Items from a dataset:
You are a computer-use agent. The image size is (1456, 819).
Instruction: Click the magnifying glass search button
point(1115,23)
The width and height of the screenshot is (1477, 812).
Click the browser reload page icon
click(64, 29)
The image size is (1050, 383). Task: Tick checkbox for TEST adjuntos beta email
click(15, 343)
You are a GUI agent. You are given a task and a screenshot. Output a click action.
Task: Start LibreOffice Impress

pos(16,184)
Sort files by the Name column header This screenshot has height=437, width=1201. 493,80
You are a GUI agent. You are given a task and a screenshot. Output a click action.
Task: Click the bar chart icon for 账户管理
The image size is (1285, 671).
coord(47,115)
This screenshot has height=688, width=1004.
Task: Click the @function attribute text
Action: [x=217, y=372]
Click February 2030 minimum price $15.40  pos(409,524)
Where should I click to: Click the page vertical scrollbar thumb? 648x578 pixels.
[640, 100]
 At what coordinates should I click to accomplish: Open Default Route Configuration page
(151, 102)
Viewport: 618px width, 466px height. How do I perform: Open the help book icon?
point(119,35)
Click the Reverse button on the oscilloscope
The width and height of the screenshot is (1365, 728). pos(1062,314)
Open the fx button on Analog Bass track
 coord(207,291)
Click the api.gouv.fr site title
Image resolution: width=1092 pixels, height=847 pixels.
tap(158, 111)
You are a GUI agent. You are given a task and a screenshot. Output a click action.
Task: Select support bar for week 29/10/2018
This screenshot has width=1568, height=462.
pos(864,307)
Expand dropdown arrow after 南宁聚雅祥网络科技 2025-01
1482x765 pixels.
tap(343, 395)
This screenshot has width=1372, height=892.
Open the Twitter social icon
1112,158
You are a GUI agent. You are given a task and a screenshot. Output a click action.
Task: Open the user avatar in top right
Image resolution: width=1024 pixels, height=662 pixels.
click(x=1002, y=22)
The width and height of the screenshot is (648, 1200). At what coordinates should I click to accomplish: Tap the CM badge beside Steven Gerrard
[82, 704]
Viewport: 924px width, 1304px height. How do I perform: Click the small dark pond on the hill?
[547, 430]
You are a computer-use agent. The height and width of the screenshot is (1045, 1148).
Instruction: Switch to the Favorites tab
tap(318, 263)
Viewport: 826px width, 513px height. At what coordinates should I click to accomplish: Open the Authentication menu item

▶ **About this exercise**:
Reproduce only the lines running from the one that contains "You are a computer-use agent. The height" to the last line of the records.

▶ **Response**:
You are a computer-use agent. The height and width of the screenshot is (1045, 1148).
Instruction: Switch to the Favorites tab
tap(318, 263)
Viewport: 826px width, 513px height. At what coordinates should I click to accomplish: Open the Authentication menu item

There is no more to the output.